Hey, there’s a virtual book floating on the verge of existence here


cover

I have good news and bad news.

The excellent news: I have received the copy-edited manuscript of my book-to-be, The Happy Atheist, from Pantheon. After many delays, it’s finally going to happen for sure! Go pre-order your copy now! Buy buy buy buy buy!

The heart-attack-inducing but not at all unexpected news: I’m supposed to review this manuscript and make any corrections and changes (and I’m on a firm deadline, so have no fear, this will not cause any further delays), and when I opened it up, it was a wall of purple editor’s marks — just page after page of nits picked and wording/grammatical errors hacked into submission.

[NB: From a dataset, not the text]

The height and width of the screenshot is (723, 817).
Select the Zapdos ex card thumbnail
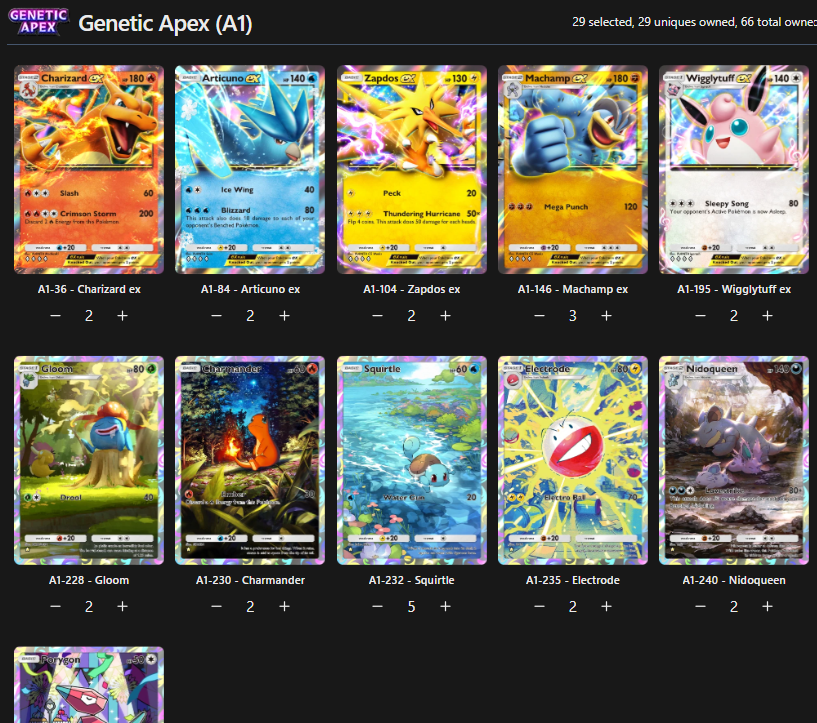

Editors are truly scary people, but I know they have an essential role in the ecosystem — I think they’re kind of like a top predator, poised to cull the herd and feast on the flesh of the weak.

Anyway, I can tell what I’ll be doing this week. Licking wounds. But it’s good for me!

Comments

  1. says

    Also, we’re already arranging promotional stuff. I’ll be doing a book signing in Minneapolis first thing in August, and Melody and Simon are going to arrange something in DC with CFI around then, too.

  2. fastlane says

    If you want to send me an advance copy, my wife would be happy to add a few more marks to it, I’m sure.

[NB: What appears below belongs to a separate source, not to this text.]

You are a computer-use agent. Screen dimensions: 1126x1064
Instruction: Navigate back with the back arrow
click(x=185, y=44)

    I always have her edit any papers I write…she’s brutal (but very very good at editing).

    Oh, and the advance copy should be signed, of course. :D

  3. eric says

    You have the right attitude, at least. That’s important. I work with lots of people who take offense at the idea of someone editing their work. Its incredibly annoying. A comment that applies to everyone – you, me, and every other Alice Bob or Charlie that writes as part of their job: Stephen King uses an editor, and guess what, you’re no Stephen King.

  4. Owlmirror says

    Your commentators have been pointing out your habit of confusing “its” and “it’s” for years. Did you pay attention? Oh, no… You happily ignored them.

    “Silly pedants. Nits are for kids.”

    For years…!!

    Now the pedants have their purple revenge! BWHAHAHAHAHA!

    But seriously, congrats on moving the book forward!

  5. Ogvorbis says

    Editors are truly scary people, but I know they have an essential role in the ecosystem — I think they’re kind of like a top predator, poised to cull the herd and feast on the flesh of the weak.

    So if we remove the editors, the writers will produce, totally out of control with no predation, and create, what? the internet?

  6. madknitter says

    Having been an editor, I prefer to use red ink. It looks like I’ve bled all over the place after having cut my wrists in despair of finding a single paragraph that doesn’t need editing.

    Bwahahahahaha!

  7. firstapproximation says

    Yay! Waiting a long time for this.

    Any plans to do The Daily Show, Colbert Report, Real Time, etc. when it comes out?

  8. says

    Wait. They edited your book?

    Are you having it published in 1955 or something?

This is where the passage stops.